Like how Brits wrote, read, mediated, organised, and protested Germany's Nazis to kill off their movement and pacisfism eradicated Hindutva fascism in India and elsewhere? 🤷♂️
Brits certainly set things on fire in Germany, but did we kill off fascism? Nietzsche's warning sums up post-1945 political history:
‘He who fights with monsters should be careful lest he thereby become a monster. And if thou gaze long into an abyss, the abyss will also gaze into thee.’
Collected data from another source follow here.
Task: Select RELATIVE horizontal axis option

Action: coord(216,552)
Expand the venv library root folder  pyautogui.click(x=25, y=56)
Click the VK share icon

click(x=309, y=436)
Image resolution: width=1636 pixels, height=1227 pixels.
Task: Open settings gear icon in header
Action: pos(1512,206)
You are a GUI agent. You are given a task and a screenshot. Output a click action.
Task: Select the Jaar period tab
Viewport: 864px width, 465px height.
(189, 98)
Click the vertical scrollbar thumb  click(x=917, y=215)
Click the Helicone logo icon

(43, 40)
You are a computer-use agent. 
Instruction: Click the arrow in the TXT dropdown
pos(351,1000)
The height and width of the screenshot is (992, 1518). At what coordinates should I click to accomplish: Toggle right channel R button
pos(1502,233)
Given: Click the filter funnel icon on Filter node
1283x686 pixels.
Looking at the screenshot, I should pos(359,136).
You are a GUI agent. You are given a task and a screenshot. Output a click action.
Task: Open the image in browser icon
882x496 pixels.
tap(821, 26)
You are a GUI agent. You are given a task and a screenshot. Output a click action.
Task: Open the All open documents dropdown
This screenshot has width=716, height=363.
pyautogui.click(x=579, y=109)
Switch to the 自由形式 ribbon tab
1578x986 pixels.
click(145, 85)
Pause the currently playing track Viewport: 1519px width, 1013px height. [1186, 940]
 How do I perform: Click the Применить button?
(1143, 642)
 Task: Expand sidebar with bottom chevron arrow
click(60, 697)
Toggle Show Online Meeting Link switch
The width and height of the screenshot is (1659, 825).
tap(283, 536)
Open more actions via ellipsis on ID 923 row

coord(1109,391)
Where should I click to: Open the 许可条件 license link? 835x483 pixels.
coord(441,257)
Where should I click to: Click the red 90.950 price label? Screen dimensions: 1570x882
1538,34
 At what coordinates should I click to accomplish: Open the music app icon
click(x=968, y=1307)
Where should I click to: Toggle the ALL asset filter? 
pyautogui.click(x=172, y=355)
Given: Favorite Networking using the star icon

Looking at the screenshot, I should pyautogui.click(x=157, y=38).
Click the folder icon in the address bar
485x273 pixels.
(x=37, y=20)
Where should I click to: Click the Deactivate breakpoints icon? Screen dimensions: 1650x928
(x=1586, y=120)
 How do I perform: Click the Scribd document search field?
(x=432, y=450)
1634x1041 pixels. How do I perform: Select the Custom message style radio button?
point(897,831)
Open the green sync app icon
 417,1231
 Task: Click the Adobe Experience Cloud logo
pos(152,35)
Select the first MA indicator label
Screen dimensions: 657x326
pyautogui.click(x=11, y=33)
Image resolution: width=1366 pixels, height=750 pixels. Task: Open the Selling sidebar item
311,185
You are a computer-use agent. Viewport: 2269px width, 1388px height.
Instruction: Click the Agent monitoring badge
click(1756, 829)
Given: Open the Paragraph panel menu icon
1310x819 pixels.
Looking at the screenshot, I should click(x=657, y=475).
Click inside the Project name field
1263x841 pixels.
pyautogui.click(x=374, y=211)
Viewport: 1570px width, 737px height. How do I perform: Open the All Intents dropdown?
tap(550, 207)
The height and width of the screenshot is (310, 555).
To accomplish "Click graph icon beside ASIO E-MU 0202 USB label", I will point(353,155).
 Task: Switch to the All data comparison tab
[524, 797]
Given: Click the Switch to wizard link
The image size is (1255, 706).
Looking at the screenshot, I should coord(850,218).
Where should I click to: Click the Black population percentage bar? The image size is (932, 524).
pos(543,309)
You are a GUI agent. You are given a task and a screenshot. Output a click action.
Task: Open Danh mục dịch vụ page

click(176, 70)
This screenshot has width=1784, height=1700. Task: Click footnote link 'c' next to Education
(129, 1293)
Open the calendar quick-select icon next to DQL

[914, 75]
The historian Howard Zinn, who fought in the Second World War, pointed out that while the Allies did defeat Hitler’s regime, they did not defeat fascistic militarism:
‘Yes, we were right to celebrate. Hitler was dead, the Japanese military machine was destroyed, Mussolini was hanging in a town square. But, looking at the world after the war, was Fascism really defeated? The elements of Fascism —totalitarianism, racism — were still alive all over the world. Was militarism defeated? No, there were now two superpowers, armed with thousands of nuclear weapons, which if used would make Hitler’s holocaust look insignificant. And after fifty million died in World War II, was this the end of war? No, wars continued over the next decades, and tens of millions of people died in these wars.’ (Zinn, ‘Howard Zinn Speaks: Collected Speeches, 1963-2009’, Haymarket Books, 2012, p.197)
Moreover, as Zinn noted, the resort to total war to defeat fascism gave birth to a post-war, Western military-industrial complex with a deep investment in war and yet more war:
‘I came to the conclusion that war, even a victorious war over an evil enemy, as in the war against Fascism, is a quick fix, like a drug, which gives you a rush of euphoria, but when it wears away you are back in the depths and you must have another fix, another war. Yes, war is an addiction that we must decide to break, for the sake of the children of the world.’ (p.197)
As Zinn noted, fighting Nazism had the ironic effect of deeply embedding militarism and violence in Western societies. We burned down fascism but, in doing, so we became fascistic, exactly as Nietzsche warned. See here for discussion:
https://www.medialens.org/2025/wurden-wir-alle-deutsch-sprechen-the-case-against-fighting-for-sir-keir-starmer/
80 years of failure from people who seem quite proficient at politely talking about things that need solving whilst violent fascists do as they please. How lovely for all the fascists.
Guess I'll be down the pub reading books in peace while other people sitting down reading books end fascism.